Thursday, January 24, 2013
North Korea warned today it plans to conduct more long-range rocket launches and carry out a “high-level” nuclear test targeted at the United States in response to a U.N. Security Council resolution condemning its December rocket launch and expanding sanctions.
The National Defense Commission, North Korea’s top military body, denounced Tuesday’s U.N. resolution to censure and sanction the regime for conducting missile activity that violates U.N. rules, according to a Reuters report.
The commission reaffirmed in its declaration that December’s rocket launch was a peaceful bid to send a satellite into space, but also said the country’s rocket launches have a military purpose: to strike and attack the United States.
“We do not hide that a variety of satellites and long-range rockets which will be launched by the DPRK one after another and a nuclear test of higher level which will be carried out by it in the upcoming all-out action, a new phase of the anti-U.S. struggle that has lasted century after century, will target against the U.S., the sworn enemy of the Korean people,” the commission said, referring to North Korea by its official name, the Democratic People’s Republic of Korea.
“Settling accounts with the U.S. needs to be done with force, not with words, as it regards jungle law as the rule of its survival,” the commission added.
The U.S. State Department had no immediate response to Thursday’s statement. Shortly before the commission issued its declaration, U.S. envoy on North Korea Glyn Davies urged Pyongyang not to explode an atomic device.
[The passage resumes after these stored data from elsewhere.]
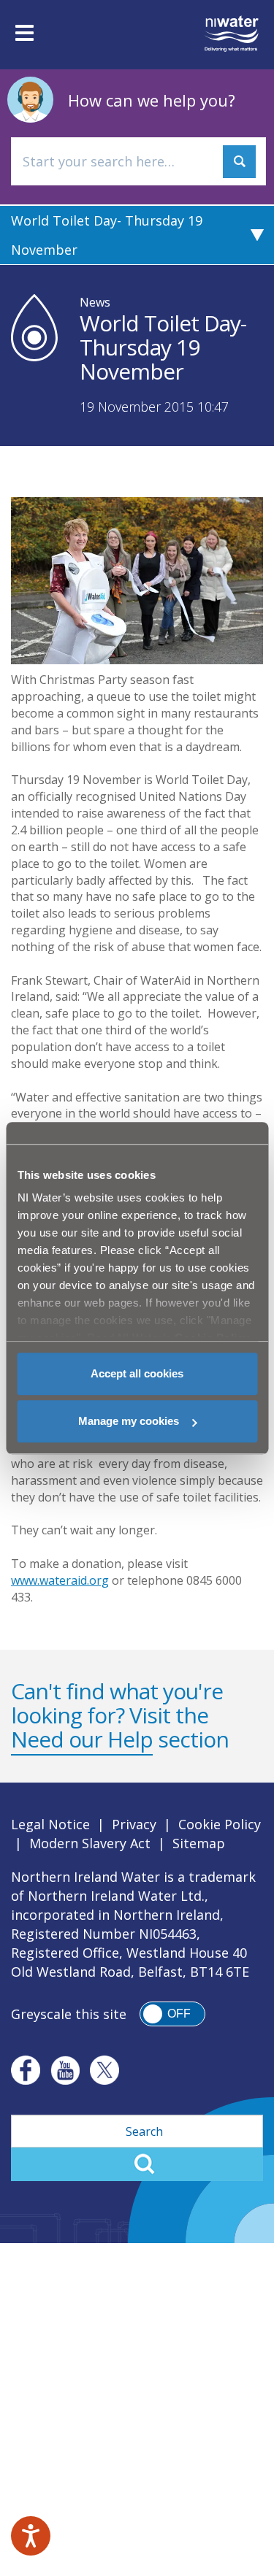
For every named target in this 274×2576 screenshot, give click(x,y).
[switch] (172, 2014)
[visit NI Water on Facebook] (25, 2070)
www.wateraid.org (60, 1580)
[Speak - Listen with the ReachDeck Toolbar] (30, 2536)
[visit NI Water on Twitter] (104, 2070)
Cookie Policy (219, 1824)
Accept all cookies (137, 1373)
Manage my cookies (128, 1421)
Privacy (134, 1824)
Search (137, 2164)
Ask (239, 161)
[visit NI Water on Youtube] (65, 2070)
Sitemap (198, 1843)
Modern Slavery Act (90, 1843)
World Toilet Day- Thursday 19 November (106, 235)
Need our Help (82, 1739)
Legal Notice (50, 1824)
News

“Whether North Korea tests or not, it’s up to North Korea. We hope they don’t do it. We call on them not to do it,” he told reporters in Seoul after meeting with South Korean officials. “It will be a mistake and a missed opportunity if they were to do it.”
Davies said that if North Korea begins “to take concrete steps to indicate their interest in returning to diplomacy, they may find in their negotiating partners willing partners in that process.”
While experts say North Korea doesn’t have the capability to hit the U.S. with its missiles, recent tests and rhetoric indicate the country is feverishly working toward that goal.